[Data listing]
start

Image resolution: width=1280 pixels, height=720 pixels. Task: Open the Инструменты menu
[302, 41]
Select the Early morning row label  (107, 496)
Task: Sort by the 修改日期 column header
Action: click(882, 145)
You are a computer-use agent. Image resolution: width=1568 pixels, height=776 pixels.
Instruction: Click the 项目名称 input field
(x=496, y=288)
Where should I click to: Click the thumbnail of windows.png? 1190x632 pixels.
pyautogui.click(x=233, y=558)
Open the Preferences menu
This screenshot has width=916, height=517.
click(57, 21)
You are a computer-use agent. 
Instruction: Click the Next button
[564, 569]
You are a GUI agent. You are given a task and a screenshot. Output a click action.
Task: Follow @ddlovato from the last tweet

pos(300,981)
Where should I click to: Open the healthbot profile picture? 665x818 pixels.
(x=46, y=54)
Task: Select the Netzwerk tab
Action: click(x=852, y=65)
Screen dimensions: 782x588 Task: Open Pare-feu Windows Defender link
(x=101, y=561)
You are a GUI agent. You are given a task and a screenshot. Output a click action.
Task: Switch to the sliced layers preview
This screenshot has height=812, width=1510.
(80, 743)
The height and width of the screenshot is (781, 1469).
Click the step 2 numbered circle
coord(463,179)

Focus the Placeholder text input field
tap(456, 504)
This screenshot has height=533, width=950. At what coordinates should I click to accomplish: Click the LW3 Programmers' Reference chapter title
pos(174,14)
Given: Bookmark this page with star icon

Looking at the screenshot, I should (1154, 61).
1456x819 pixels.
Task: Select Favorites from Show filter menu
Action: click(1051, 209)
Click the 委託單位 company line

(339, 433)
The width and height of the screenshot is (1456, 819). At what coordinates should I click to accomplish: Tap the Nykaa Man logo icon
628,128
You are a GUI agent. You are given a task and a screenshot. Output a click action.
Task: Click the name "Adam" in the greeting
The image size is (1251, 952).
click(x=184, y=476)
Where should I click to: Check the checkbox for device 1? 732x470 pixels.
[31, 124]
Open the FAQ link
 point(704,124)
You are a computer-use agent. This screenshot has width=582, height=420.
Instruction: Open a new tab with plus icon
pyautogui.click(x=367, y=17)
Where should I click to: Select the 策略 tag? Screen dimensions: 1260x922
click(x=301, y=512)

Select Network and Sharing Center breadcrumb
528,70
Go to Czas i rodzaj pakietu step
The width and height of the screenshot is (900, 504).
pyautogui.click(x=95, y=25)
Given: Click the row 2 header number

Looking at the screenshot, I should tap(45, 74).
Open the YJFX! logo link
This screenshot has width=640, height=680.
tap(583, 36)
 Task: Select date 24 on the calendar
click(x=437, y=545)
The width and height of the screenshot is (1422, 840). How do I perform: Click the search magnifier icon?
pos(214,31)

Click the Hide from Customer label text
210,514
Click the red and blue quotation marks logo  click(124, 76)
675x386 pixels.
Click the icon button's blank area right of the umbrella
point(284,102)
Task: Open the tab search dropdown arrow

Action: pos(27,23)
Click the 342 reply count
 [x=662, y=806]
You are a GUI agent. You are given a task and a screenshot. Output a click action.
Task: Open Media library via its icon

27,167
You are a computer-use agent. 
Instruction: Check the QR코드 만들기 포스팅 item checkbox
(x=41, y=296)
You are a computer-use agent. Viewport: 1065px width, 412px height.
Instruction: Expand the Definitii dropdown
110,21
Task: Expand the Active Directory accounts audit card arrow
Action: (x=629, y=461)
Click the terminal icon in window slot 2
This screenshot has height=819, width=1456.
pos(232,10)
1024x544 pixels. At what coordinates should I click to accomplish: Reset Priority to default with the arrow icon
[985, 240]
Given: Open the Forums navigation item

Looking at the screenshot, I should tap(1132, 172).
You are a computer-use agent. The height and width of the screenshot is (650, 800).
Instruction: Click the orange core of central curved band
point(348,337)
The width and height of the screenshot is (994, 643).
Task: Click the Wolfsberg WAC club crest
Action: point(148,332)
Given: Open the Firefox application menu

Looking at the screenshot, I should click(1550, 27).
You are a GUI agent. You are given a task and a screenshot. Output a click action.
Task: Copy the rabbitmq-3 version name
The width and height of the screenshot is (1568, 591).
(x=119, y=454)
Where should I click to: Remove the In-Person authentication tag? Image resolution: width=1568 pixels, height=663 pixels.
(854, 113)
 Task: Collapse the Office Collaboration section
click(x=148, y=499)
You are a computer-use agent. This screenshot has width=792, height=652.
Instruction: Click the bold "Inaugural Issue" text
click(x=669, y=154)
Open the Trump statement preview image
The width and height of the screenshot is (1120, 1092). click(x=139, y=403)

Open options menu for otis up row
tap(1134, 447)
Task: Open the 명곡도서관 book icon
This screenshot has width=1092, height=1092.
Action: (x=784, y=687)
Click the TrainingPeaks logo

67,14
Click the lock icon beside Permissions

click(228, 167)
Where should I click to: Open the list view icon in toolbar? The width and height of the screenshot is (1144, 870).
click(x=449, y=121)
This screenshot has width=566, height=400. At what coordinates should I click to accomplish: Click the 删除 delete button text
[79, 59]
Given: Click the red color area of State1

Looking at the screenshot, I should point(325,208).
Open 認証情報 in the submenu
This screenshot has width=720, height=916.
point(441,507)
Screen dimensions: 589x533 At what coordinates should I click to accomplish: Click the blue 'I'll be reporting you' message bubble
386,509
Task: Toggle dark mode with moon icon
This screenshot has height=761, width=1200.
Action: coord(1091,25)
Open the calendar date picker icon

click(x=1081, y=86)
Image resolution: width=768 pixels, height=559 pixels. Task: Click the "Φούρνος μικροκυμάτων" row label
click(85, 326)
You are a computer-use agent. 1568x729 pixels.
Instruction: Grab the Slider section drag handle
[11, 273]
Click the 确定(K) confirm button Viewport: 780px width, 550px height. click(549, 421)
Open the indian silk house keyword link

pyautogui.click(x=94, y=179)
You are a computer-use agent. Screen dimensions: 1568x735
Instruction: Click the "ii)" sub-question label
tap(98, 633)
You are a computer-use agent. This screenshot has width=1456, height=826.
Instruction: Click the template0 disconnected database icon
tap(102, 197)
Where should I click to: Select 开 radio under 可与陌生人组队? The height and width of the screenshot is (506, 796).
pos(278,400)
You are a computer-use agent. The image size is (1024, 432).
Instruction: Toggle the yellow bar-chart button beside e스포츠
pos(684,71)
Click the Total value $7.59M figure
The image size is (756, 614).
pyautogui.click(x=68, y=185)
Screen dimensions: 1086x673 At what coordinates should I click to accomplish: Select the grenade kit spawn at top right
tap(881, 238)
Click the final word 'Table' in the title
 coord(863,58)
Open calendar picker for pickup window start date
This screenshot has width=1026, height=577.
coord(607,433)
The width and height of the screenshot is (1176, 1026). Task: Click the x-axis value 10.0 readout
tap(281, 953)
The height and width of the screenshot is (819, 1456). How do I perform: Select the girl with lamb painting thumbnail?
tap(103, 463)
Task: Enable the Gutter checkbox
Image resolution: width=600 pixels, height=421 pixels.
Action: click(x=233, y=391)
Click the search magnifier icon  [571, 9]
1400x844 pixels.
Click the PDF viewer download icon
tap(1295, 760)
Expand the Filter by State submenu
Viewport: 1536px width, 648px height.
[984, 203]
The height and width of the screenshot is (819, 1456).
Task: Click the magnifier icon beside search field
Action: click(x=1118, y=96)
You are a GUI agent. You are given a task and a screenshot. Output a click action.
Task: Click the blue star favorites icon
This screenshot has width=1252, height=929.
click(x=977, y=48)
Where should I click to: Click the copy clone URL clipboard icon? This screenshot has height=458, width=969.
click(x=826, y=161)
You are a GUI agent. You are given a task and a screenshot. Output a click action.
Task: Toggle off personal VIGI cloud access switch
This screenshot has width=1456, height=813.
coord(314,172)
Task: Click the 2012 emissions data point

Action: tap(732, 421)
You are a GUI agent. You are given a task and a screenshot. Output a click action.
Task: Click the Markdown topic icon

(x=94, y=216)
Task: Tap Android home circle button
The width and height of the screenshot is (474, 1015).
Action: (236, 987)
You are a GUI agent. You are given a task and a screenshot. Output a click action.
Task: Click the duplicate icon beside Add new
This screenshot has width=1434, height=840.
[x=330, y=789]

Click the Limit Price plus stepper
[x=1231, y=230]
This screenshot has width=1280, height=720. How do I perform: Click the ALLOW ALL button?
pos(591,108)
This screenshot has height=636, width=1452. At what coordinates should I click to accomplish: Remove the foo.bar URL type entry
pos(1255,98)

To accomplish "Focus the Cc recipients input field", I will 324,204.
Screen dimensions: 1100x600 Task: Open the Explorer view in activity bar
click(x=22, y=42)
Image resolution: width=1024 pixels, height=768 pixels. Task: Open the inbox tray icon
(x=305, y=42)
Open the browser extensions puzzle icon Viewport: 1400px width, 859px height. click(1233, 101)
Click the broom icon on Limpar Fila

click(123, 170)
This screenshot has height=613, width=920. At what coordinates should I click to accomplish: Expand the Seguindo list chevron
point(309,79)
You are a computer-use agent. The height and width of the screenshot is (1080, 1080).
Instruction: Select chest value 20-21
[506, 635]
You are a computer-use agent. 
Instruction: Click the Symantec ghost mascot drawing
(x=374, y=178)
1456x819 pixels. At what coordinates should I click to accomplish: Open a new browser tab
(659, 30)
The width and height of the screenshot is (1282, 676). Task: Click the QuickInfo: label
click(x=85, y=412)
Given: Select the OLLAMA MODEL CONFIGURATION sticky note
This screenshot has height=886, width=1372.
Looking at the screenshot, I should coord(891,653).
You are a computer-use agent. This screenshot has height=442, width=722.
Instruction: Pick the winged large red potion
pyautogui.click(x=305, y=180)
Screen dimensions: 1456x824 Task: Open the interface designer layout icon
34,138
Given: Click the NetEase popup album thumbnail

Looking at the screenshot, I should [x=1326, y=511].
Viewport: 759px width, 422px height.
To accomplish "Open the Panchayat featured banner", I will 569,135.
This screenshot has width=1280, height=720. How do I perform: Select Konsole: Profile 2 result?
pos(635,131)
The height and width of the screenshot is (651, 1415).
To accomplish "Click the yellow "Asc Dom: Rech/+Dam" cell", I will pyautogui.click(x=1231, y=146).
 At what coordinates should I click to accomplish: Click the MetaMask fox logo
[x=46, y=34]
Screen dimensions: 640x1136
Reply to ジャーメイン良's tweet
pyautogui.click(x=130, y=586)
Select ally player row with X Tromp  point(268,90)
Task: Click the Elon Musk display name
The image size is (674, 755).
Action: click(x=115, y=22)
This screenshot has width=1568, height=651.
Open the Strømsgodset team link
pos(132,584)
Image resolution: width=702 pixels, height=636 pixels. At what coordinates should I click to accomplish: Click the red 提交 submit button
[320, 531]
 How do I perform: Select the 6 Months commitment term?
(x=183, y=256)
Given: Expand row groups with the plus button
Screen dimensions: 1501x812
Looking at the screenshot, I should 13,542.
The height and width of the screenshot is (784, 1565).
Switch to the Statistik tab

end

■ **Objective**
Put each line of the data into a JSON list of strings, one string per line, starting at the first line and ending at the line containing "(x=496, y=288)". Leave out blank lines.

■ **Reply to the exercise**
[
  "Image resolution: width=1280 pixels, height=720 pixels. Task: Open the Инструменты menu",
  "[302, 41]",
  "Select the Early morning row label  (107, 496)",
  "Task: Sort by the 修改日期 column header",
  "Action: click(882, 145)",
  "You are a computer-use agent. Image resolution: width=1568 pixels, height=776 pixels.",
  "Instruction: Click the 项目名称 input field",
  "(x=496, y=288)"
]